Housed in the cellar, an area of the Parsonage that has never before been open to the public, How My Light is Spent, without wanting to give too much away, is a truly magical, evocative and profoundly moving immersive experience. It features film, spoken word, music, poetry (the title of the installation refers to the Milton sonnet When I Consider How My Light is Spent), elements of theatre and innovative illumination and takes the audience from a place of literal and figurative darkness into light. “I was delighted that we could use the cellar because the Brontës used to play down here as children, so there is that nice connection,” says Cottrell-Boyce. “We wanted to explore darkness and creativity but also think about family relationships and telling those stories.” (Yvette Huddlestone)
Also in
The Yorkshire Post, the wonders of Haworth:
Had Patrick Brontë been the offered the perpetual curacy of a church in another West Yorkshire village, then the chances are Haworth wouldn’t be known around the world today.
But he did and now its fame spreads far and wide.

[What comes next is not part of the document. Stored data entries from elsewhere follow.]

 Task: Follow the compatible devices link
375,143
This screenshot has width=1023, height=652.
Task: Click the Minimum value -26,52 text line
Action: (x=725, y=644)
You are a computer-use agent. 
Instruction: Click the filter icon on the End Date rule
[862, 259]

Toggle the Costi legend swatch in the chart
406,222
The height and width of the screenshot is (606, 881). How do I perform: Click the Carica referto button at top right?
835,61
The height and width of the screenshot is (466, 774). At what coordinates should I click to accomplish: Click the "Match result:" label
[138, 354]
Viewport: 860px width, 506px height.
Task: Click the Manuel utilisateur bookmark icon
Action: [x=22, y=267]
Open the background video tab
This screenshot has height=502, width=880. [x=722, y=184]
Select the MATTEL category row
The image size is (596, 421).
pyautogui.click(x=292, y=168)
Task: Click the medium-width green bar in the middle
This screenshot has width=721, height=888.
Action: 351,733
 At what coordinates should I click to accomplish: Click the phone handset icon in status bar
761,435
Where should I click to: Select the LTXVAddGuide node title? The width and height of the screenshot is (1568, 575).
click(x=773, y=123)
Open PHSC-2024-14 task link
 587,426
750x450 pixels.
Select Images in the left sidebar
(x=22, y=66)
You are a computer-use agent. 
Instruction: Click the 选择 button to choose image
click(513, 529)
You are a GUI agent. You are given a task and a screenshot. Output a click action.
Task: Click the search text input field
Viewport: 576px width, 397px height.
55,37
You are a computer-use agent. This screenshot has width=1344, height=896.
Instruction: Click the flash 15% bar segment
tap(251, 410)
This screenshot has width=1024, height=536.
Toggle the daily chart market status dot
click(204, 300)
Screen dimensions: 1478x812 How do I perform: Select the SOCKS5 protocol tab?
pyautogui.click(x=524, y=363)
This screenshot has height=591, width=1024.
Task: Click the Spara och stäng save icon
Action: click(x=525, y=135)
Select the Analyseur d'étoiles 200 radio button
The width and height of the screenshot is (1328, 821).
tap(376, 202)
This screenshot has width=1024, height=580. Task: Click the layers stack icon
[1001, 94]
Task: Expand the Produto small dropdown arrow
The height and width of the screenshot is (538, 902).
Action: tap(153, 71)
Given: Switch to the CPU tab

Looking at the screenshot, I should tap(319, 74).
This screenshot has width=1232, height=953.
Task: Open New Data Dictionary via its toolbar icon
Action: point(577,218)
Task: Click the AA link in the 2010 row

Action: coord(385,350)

The global success of the Brontë sisters - Anne, Charlotte and Emily - has transformed Haworth into a literary mecca that pulls in visitors from as far away as Japan, the US and New Zealand.
The Brontës have, of course, become synonymous with Haworth, but there are plenty of other reasons to visit this tourist hotspot nestled in the hills 10 miles west of Bradford, seen here in all its verdant glory. (Chris Bond)
Urban Matter announces next month's performances of the ballet
Jane Eyre by Cathy Marston in Chicago:
Choreographed by Cathy Martson with Jane being portrayed by Amanda Assucena, performances begin October 16th and will run through October 27th. The show has a runtime of 2 hours and 10 minutes with a 20-minute intermission. Tickets range from $35 to $197 and can be purchased online.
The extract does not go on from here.